As you figured out, the cost of for-loop iterations dominates this microbenchmark. You can massively improve performance by using a while-loop instead:

    let sumInterleavedWhile = 0;
    const startInterleavedWhile = performance.now();
    for (let iter = 0; iter < 10; iter++) {
        let i = 0;
        while (i < ARRAY_SIZE) {
            sumInterleavedWhile +=
                interleaved[i] +
                interleaved[i + 1] +
                interleaved[i + 2];
            i += 3;
        }
    }
    const timeInterleavedWhile = performance.now() - startInterleavedWhile;

This trick also significantly speeds up the SoA approach (but not AoS):

❯ node main.js
AoS:         745.95ms
AoS (while): 748.82ms
SoA:         427.49ms
SoA (while): 411.45ms
Interleaved: 662.16ms
Interleaved (while): 185.67ms

masklinn
Your interleaved (while) takes a third the time because it does only a third the iterations. ARRAY_SIZE is the number of items in the array, but you use that as the bounds for i which you increment by 3 each iteration so you're only traversing a third the iterleaved array before stopping. The original code also iterates on ARRAY_SIZE but increments i by just 1 per iteration (and multiplies it by 3 in order to get the array index).

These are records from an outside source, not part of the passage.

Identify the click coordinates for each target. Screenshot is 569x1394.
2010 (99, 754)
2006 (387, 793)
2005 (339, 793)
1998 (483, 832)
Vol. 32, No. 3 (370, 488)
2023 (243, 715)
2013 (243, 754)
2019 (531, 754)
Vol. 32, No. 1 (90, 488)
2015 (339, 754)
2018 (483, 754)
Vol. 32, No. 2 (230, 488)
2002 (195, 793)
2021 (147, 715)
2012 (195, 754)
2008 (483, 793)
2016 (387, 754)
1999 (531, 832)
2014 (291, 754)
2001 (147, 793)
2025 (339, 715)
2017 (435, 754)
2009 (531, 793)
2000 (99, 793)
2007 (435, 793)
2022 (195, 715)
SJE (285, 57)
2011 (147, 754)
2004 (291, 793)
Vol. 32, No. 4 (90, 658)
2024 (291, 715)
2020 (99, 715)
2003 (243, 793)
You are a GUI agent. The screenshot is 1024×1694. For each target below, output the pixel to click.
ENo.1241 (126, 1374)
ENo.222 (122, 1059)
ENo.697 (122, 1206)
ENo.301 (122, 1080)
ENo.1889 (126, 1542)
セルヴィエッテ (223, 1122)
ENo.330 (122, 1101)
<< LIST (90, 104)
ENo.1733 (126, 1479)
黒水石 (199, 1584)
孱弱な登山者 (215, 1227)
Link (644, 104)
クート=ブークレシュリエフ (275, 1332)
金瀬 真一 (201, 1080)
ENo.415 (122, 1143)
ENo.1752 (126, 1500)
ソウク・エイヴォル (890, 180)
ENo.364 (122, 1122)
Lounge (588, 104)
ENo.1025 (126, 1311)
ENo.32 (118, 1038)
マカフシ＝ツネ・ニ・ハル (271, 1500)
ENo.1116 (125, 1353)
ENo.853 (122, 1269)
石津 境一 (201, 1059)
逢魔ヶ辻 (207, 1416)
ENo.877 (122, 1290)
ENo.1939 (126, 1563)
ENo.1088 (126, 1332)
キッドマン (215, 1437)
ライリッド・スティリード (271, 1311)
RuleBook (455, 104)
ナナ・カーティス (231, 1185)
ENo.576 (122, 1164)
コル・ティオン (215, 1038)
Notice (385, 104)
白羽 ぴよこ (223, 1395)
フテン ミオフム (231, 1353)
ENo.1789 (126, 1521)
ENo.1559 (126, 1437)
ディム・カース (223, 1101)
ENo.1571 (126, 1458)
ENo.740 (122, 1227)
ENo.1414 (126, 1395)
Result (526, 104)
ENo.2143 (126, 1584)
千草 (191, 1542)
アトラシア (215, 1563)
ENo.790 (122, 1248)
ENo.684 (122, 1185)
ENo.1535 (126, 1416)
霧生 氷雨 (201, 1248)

If you iterate until ARRAY_SIZE * 3 to traverse the entire array, you end up with a much more modest improvement, which you pretty much get by changing the original code from multiplying i by 3 on every iteration to iterating on every third element of ARRAY_SIZE * 3 in the for loop.

Also funny story, the sum is sufficiently far outside the integer range of float64 (it ends up around 2^56) that batching the increments breaks it:
```
                for (let i = 0; i < ARRAY_SIZE; i += 4) {
                    sumSoA += soa.x[i] + soa.y[i] + soa.z[i]
                     + soa.x[i+1] + soa.y[i+1] + soa.z[i+1]
                     + soa.x[i+2] + soa.y[i+2] + soa.z[i+2]
                     + soa.x[i+3] + soa.y[i+3] + soa.z[i+3];
                }
```
is 20% faster than the original SoA but yields a result that's quite a bit off (at ARRAY_SIZE = 10_000_000 it's still fine, and a 4x unroll increases throughput by ~25%)

Incidentally just unrolling the loop (without further batching the addition) has a fractionally negative effect on runtime.
- alexjurkiewicz
  
  ha ha... whoops...! Thanks for catching it
- aapoalas
  
  Nice catch, I was wondering why the parent commenter's interleaved while case would somehow be massively better!